— START OF Text passage —

1. Navigate to the Cloud9 console by typing cloud9 in the search bar and then selecting Cloud9 from the list of results:

Figure 10.5 – Navigating to the Cloud9 console

In Figure 10.5, we have one of the ways to navigate to the Cloud9 service page. Another option would be to click on the Services drop-down menu (not shown in the preceding screenshot) and locate the Cloud9 service in the Developer Tools group of services.

2. Locate and select the Cloud9 environment that we prepared in Chapter 1, Introduction to ML Engineering on AWS:

Figure 10.6 – Locating the View details button

Once you have selected the Cloud9 environment, click on the View details button located in the upper-right portion of the page (as highlighted in Figure 10.6).

Note

You might also decide to create a new Cloud9 environment from scratch and increase the size of the volume attached to the EC2 instance where the environment is running. If that’s the case, make sure to follow the step-by-step instructions specified in the Creating your Cloud9 environment and Increasing the Cloud9 storage sections of Chapter 1, Introduction to ML Engineering on AWS.

— END OF Text passage —

- [Short task A]
Copy the part of the Cloud9 setup steps between "Once you have" and "Engineering on AWS.", inclusive.

— START OF Task material —

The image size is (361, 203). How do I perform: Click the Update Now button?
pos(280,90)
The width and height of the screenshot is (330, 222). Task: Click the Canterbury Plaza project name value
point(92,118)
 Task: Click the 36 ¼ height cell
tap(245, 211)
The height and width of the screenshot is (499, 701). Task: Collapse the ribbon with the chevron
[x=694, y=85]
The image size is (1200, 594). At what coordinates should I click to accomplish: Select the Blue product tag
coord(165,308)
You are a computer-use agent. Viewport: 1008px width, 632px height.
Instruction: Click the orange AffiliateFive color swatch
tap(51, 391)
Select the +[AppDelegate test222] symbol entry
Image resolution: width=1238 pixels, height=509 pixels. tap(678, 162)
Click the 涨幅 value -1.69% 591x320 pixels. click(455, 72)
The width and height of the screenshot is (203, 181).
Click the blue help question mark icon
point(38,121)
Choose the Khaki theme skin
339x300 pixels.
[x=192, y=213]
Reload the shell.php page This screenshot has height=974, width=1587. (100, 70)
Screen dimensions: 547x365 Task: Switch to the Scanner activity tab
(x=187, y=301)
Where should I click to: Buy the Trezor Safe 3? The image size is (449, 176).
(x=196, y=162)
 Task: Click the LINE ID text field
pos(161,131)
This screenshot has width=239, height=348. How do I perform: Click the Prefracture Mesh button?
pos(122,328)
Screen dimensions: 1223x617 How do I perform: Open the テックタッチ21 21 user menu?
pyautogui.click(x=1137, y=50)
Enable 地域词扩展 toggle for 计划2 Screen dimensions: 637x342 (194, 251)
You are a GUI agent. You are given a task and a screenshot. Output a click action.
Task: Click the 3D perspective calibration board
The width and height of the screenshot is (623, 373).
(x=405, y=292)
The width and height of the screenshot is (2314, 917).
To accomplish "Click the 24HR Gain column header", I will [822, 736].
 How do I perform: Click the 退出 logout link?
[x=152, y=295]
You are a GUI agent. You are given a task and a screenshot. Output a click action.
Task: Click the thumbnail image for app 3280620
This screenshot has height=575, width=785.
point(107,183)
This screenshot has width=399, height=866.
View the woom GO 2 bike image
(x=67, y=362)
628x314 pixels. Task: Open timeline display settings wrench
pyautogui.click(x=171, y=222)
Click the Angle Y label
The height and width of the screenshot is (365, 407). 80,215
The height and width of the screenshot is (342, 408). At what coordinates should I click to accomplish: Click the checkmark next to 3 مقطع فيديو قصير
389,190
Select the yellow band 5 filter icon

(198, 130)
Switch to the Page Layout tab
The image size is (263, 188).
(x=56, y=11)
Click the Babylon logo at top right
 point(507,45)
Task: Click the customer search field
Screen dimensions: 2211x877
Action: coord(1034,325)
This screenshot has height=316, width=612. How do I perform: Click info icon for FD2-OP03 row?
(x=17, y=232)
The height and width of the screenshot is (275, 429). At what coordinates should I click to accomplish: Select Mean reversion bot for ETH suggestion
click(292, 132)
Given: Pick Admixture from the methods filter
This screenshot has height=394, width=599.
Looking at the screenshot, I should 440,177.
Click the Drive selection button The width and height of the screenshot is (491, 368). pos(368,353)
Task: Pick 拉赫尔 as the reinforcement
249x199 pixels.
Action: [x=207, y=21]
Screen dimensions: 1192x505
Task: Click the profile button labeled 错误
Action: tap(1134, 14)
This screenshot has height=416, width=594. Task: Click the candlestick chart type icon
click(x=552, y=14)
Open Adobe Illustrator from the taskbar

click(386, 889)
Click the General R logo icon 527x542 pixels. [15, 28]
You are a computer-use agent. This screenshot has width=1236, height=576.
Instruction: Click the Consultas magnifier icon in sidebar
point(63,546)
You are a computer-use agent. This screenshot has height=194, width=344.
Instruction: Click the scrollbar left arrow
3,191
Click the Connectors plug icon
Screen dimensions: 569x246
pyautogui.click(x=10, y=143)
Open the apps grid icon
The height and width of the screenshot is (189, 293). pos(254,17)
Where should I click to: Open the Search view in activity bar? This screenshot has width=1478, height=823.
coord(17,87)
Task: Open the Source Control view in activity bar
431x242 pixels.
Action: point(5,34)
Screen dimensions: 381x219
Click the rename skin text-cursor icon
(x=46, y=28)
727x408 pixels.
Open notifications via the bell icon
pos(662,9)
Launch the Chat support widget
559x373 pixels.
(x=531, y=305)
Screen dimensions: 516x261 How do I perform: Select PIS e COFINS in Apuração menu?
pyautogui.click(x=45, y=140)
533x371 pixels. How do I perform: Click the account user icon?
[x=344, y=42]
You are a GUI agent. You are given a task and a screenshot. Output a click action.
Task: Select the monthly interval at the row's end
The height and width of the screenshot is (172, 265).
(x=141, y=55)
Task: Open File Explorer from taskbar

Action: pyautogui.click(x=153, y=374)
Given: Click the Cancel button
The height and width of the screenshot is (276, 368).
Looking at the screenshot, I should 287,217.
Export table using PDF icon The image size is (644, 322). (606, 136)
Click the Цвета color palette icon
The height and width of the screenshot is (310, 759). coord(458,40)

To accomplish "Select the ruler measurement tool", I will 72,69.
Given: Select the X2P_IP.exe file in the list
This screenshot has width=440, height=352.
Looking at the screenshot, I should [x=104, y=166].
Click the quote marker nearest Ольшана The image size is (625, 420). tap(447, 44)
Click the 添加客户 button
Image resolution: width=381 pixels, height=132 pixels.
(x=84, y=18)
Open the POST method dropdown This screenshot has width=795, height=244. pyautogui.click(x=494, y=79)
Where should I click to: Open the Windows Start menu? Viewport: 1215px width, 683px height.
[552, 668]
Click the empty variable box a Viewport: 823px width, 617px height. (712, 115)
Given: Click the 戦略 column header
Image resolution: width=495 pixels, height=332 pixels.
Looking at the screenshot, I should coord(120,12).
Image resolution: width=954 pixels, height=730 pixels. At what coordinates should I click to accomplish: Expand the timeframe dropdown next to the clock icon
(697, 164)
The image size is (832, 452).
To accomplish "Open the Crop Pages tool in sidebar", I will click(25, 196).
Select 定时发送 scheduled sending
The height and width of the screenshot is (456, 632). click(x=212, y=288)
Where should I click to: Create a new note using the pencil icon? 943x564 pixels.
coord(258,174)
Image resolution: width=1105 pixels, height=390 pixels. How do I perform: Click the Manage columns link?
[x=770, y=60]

— END OF Task material —

- [Short task B]
Repeat the rows between the lines holding "This screenshot has height=316, width=612." and "Looking at the screenshot, I should 440,177.", inclusive.

- [Problem solution A]
Once you have selected the Cloud9 environment, click on the View details button located in the upper-right portion of the page (as highlighted in Figure 10.6).

Note

You might also decide to create a new Cloud9 environment from scratch and increase the size of the volume attached to the EC2 instance where the environment is running. If that’s the case, make sure to follow the step-by-step instructions specified in the Creating your Cloud9 environment and Increasing the Cloud9 storage sections of Chapter 1, Introduction to ML Engineering on AWS.

- [Problem solution B]
This screenshot has height=316, width=612. How do I perform: Click info icon for FD2-OP03 row?
(x=17, y=232)
The height and width of the screenshot is (275, 429). At what coordinates should I click to accomplish: Select Mean reversion bot for ETH suggestion
click(292, 132)
Given: Pick Admixture from the methods filter
This screenshot has height=394, width=599.
Looking at the screenshot, I should 440,177.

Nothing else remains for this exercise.